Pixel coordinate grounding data

== Segment start ==

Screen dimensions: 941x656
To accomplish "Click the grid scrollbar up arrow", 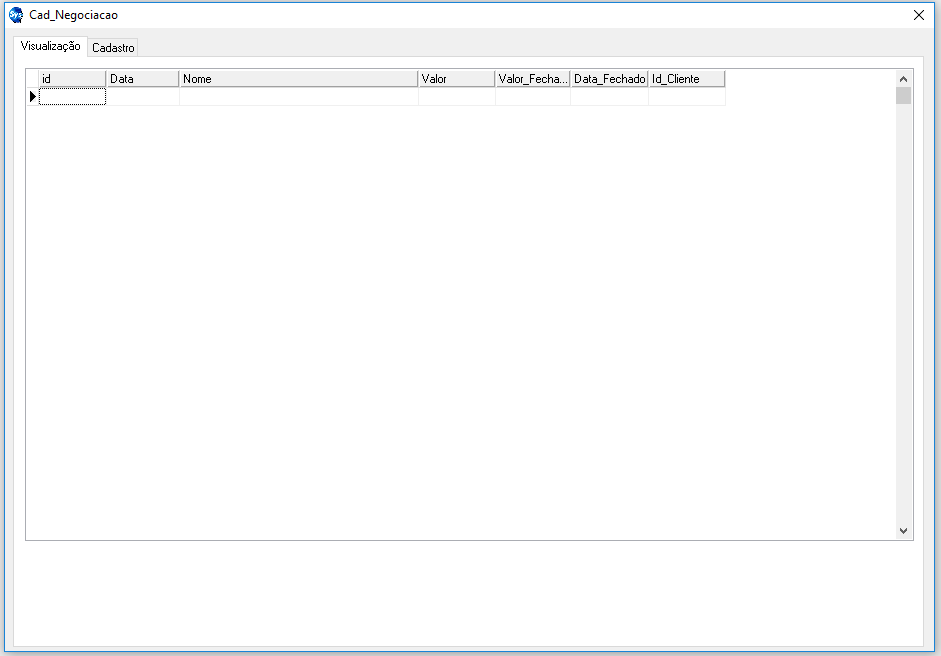I will (903, 79).
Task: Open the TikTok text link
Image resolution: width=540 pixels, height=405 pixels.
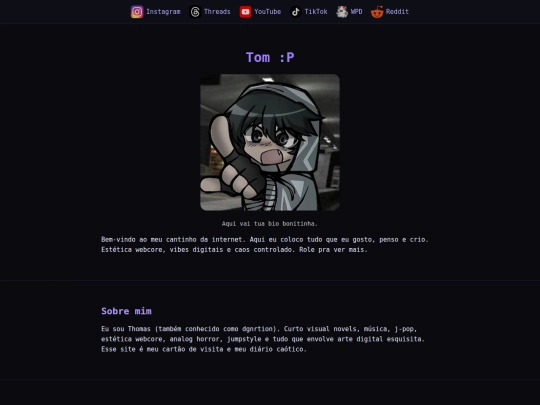Action: (x=316, y=12)
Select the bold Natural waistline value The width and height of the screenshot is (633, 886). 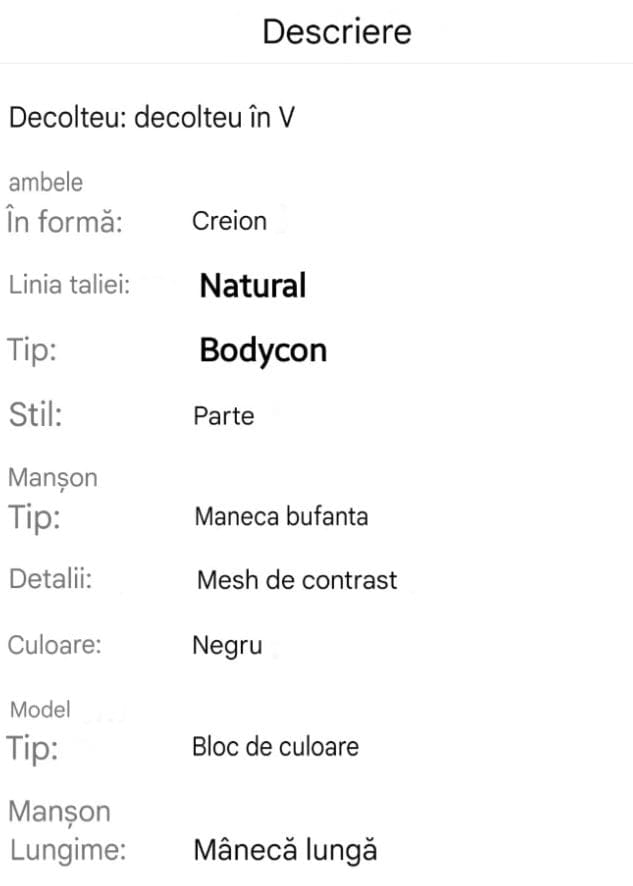pos(253,286)
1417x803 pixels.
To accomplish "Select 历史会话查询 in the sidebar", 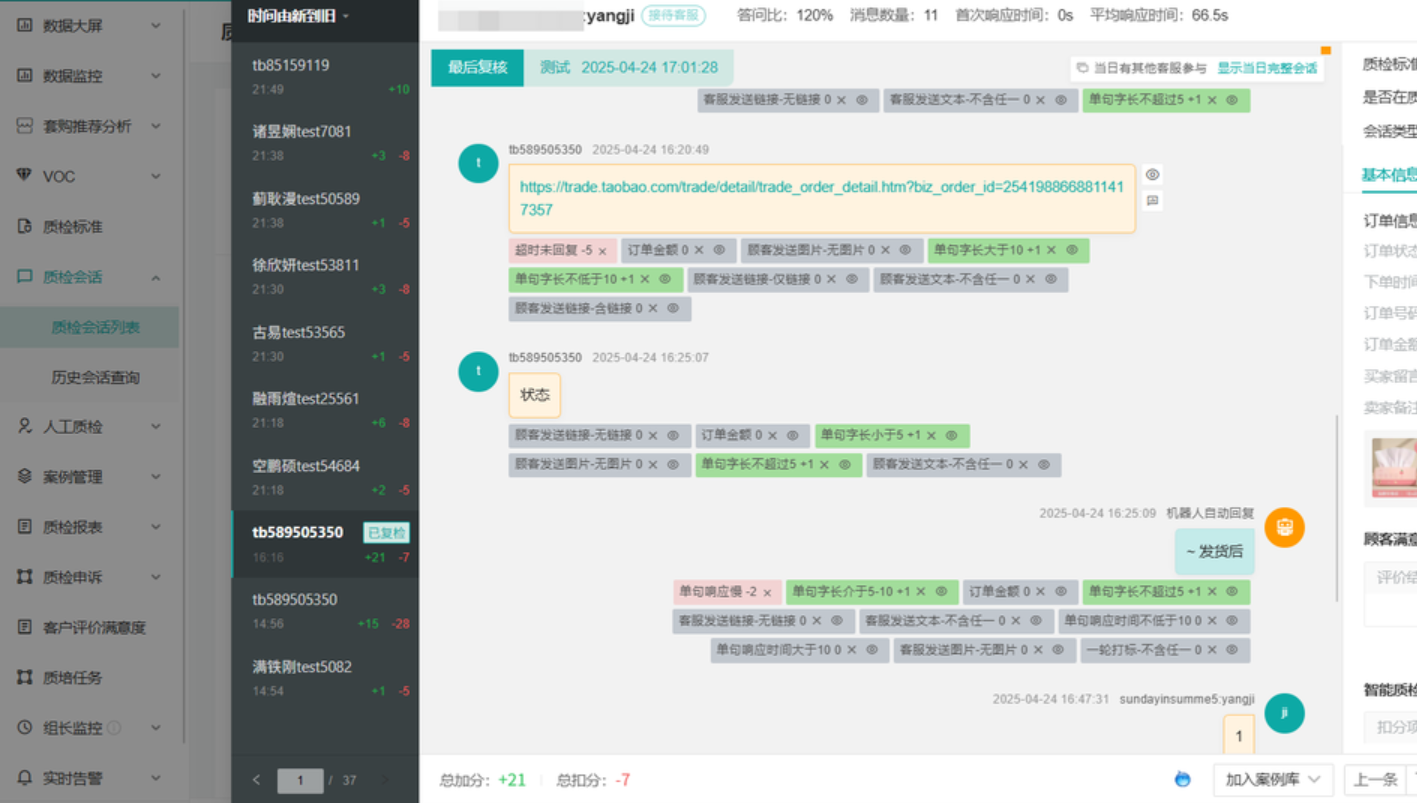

== Segment end ==

Extract only the lines from the line containing "1417x803 pixels." through the final line of the records; keep both ends and drop every picture.

RESPONSE
1417x803 pixels.
To accomplish "Select 历史会话查询 in the sidebar", 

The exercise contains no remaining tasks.